We also found that the OEs in the southern NPac can cause much stronger atmospheric responses despite their smaller amount and weaker magnitude. This result is similar to that of Huang et al. [54], which showed that the climatic effects of the wintertime double-oceanic-front structure in the NPac are characterized by weaker atmospheric responses to the northern ocean fronts. As noted previously [8,9,10,11,12,14,54], the turbulent heat fluxes may also play crucial roles in mesoscale air-sea interactions. Thus, we further analyzed the composite differences of spring turbulent heat fluxes between EddySSTA + N25N and SmthSST, and EddySSTA + S25N and SmthSST runs. OEs have effects on turbulent heat fluxes, but these effects could not explain the composite differences in climatic effects of northern and southern eddy SSTAs, which may largely depend on the internal adjustment of the atmosphere or other factors. Using an idealized global climate model (GCM) with SSTAs embedded in different ocean basins, Thomson and Vallis [64] suggested that many of the mid-latitude SSTAs were not able to cause large atmospheric responses, as they are highly sensitive to the background state, while the responses to tropical SSTAs were much more robust.

To further confirm our results and compare the effects of OEs with those of other mesoscale processes, several additional sensitivity simulations were carried out. They are driven by doubled eddy-related SSTAs, a smooth SST to the north of 25° N, or a smooth SST to the south of 25° N. In the eddy intensity-doubling cases, the effects on the atmosphere are robust and similar to the original results, but with a larger and more significant magnitude. For the climatic effects of total SSTAs, we find that the northern and southern SSTAs have similar effects, but the former have stronger effects. In addition to causing a westward displacement of the upper-level zonal wind, a northward shift of the downstream storm activities also appears in the downstream eastern NPac, which is consistent with the result of Ma et al. [29,30]. However, comparing these effects with those of the northern and southern OEs, we can see that the southern OEs have more prominent effects than the northern OEs; and the springtime OEs play an opposite role in mesoscale SSTAs, which could result in an eastward displacement of the upper-level zonal wind and a southward shift of the downstream storm activities off the west coast of North America. Please note also the exit of a large amount of OEs near the KE and subtropical counter current, especially over the eastern part of the NPac. Accordingly, we also performed two numerical experiments by adding OEs only in the western or eastern NPac, respectively, and found that the climatic effects of the western NPac OEs are stronger than those of the eastern NPac OEs at seasonal timescales.

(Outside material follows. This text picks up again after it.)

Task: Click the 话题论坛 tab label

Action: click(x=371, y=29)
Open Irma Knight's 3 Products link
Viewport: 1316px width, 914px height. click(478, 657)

Although our results show clear climatic effects of mesoscale OEs over the whole, northern, and southern NPac, some limitations exist. First, a uniform scale of about 500 km is used to define the SSTAs associated with mesoscale OEs, that have typical scales ranging from 100 to 500 km. Therefore, more sensitivity experiments using different scales are needed in the future. Second, the coupling strength of surface wind speed-SST in CTL is weaker than that in the observations, which may weaken the climatic effects of OEs. Third, our WRF results can only show parts of the complex coupled ocean-atmosphere interactions in the real world, as we used the prescribed ocean boundary condition in this study. Thus, it is necessary to use a coupled ocean-atmosphere model to investigate the climatic effects of OEs and shed light on their seasonal variation.